START Listed entries
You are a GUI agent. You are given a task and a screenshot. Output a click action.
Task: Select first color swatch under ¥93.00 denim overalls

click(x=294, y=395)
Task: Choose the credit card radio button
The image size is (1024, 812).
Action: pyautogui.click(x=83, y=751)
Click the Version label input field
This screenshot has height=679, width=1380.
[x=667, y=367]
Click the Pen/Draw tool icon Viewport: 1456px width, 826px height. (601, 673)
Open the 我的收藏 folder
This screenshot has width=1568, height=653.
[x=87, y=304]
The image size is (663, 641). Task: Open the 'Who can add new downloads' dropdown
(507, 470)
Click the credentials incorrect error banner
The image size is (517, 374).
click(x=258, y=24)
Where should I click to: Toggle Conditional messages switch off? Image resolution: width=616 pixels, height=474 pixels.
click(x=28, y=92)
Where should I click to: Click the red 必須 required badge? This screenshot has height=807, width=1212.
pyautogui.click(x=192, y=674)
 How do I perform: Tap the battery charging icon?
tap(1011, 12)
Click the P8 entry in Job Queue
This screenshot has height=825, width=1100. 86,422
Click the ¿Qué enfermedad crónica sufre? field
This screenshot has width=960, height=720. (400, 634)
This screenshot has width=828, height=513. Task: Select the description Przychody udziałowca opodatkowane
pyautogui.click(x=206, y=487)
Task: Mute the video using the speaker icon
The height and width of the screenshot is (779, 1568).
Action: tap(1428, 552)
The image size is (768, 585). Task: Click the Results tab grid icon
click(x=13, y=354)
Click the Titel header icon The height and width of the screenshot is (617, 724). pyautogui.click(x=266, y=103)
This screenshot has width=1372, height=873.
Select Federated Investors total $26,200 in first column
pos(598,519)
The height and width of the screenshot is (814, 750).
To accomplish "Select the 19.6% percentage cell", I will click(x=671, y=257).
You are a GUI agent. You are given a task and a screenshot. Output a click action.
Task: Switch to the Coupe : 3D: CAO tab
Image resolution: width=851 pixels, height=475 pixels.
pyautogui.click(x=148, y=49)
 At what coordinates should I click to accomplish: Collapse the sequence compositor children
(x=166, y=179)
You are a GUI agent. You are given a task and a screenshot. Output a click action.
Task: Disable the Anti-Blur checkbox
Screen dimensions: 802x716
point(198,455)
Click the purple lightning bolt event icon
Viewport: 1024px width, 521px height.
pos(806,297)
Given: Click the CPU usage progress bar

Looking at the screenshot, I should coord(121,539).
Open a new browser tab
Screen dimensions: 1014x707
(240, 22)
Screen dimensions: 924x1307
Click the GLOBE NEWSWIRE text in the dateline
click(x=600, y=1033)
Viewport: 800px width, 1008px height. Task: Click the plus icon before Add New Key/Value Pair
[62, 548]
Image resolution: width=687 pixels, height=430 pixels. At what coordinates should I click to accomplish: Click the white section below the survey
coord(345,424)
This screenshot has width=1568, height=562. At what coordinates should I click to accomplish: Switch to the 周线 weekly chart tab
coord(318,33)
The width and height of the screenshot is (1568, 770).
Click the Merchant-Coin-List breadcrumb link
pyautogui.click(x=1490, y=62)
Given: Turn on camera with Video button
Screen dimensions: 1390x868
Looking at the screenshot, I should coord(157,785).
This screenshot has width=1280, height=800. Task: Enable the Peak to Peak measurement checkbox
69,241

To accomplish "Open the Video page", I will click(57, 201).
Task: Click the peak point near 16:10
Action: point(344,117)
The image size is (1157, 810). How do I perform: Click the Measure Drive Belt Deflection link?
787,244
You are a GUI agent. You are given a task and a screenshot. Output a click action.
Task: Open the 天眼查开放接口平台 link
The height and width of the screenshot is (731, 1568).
END Listed entries
*Task requirements:*
Take the lines from the one containing "This screenshot has width=1568, height=562." through the final line of the entries above, and set them down exactly, with nothing added.

*Solution to this problem:*
This screenshot has width=1568, height=562. At what coordinates should I click to accomplish: Switch to the 周线 weekly chart tab
coord(318,33)
The width and height of the screenshot is (1568, 770).
Click the Merchant-Coin-List breadcrumb link
pyautogui.click(x=1490, y=62)
Given: Turn on camera with Video button
Screen dimensions: 1390x868
Looking at the screenshot, I should coord(157,785).
This screenshot has width=1280, height=800. Task: Enable the Peak to Peak measurement checkbox
69,241

To accomplish "Open the Video page", I will click(57, 201).
Task: Click the peak point near 16:10
Action: point(344,117)
The image size is (1157, 810). How do I perform: Click the Measure Drive Belt Deflection link?
787,244
You are a GUI agent. You are given a task and a screenshot. Output a click action.
Task: Open the 天眼查开放接口平台 link
The height and width of the screenshot is (731, 1568).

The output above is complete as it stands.